Differences in developmental profile, symptom severity, and sex ratio among the children with ASD in the two cohorts have important implications. Children with milder symptoms and less severe language and cognitive impairments ascertained from the Sibling cohort may have a more favorable prognosis and potential for more robust response to intervention. Despite this, if living in jurisdictions where eligibility is contingent on severity of clinical presentation, these children may have less access to specialized treatment services. The two cohorts, due to differences in sex ratio and cognitive profiles, may also experiences different rates of mental health comorbidities over time. These possibilities will be important to evaluate by further longitudinal follow-up of these cohorts.
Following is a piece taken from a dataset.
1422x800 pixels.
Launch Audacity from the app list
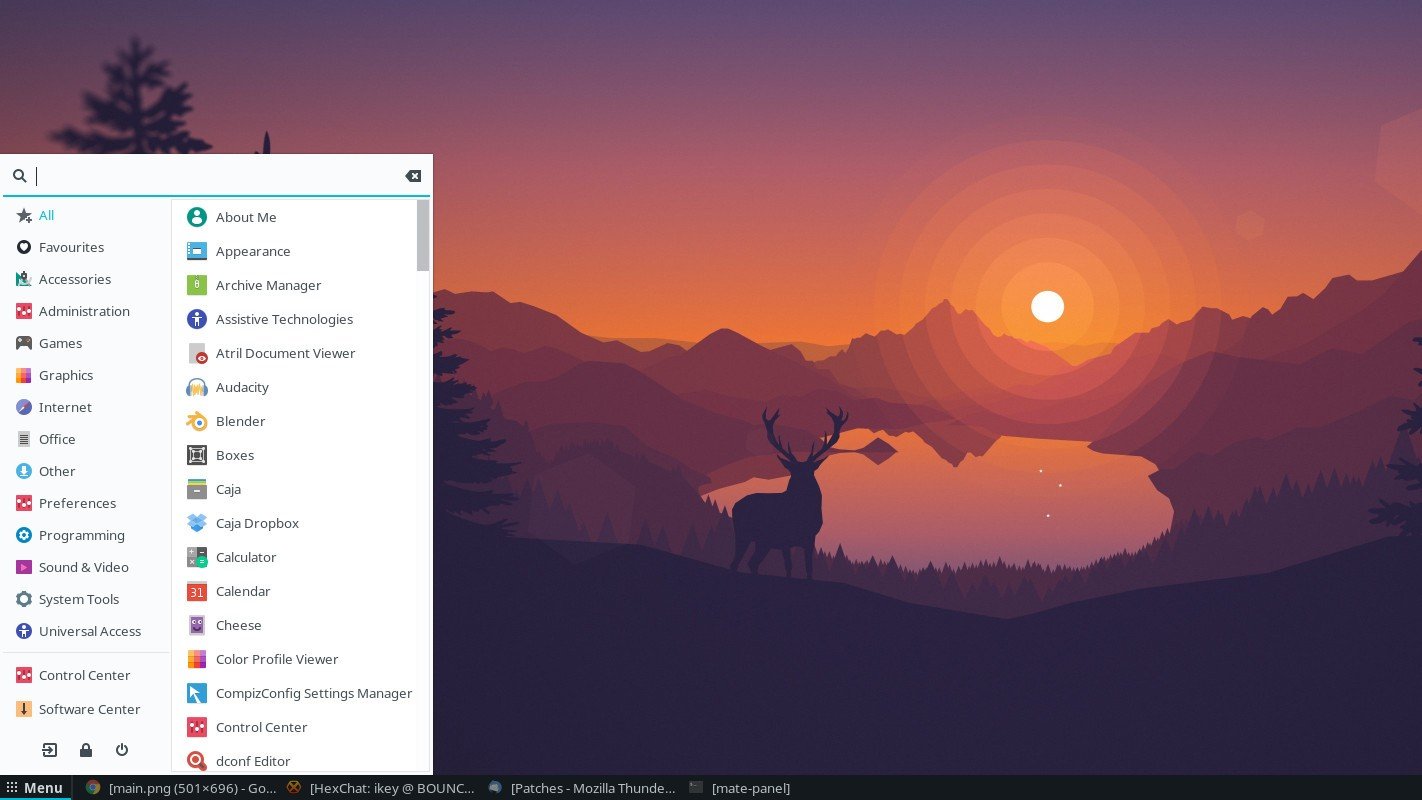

This study is not without limitations. Although data from both the Pathways and Siblings cohorts were collected from many of the same sites, there is only a partial overlap in clinicians performing the diagnostic assessments, and data collection occurred during different time periods. In addition, due to the nature of the Siblings cohort, we were only able to include children diagnosed at (or near) 2 and 3 years of age, thereby excluding the children diagnosed outside of these time windows. Furthermore, our analyses were limited to measures that overlapped between the two cohorts, thus we were unable to look at language, cognitive function, and comorbid emotional-behavioural symptomology. Importantly, our groups differed on family demographics, particularly marital status, parental education, and parental age at children’s births. These factors could have impacted diagnoses and access to medical care for children. Similarly, social factors may have influenced the determination of diagnoses that may differ between the community referred sample and the high-risk sample. This limitation is at least partially mitigated by the confirmation of diagnoses in the community sample by the research team following study enrolment. Nevertheless, we were able to match 86 children per group based on age at diagnosis, and the data suggest that children ascertained from the Siblings cohort were less severely affected based on both measures of ASD symptoms and adaptive function compared to the clinically referred sample. Finally, and critically, although children participating in the Pathways cohort were diagnosed based on community referral, the study participation rate was only 58%, and factors associated with participation are not known. Moreover, participation biases may have varied between the Pathways and Siblings cohorts, contributing to group differences. it is unlikely that differences in exclusion criteria played any role in influencing the results since these occurences were rare, or no one in the Sibling cohort was not excluded because of extreme prematurity etc.

Ultimately, ascertainment is only one of many factors that contribute to clinical diversity within ASD, emphasizing the importance of considering individual differences when developing early detection and intervention strategies for children across the spectrum. No sampling strategy is free of bias; the critical reader must always take ascertainment method into account when interpreting the results of a study, and understanding the variation is clinical characteristics associated with variation in ascertainment is therefore important.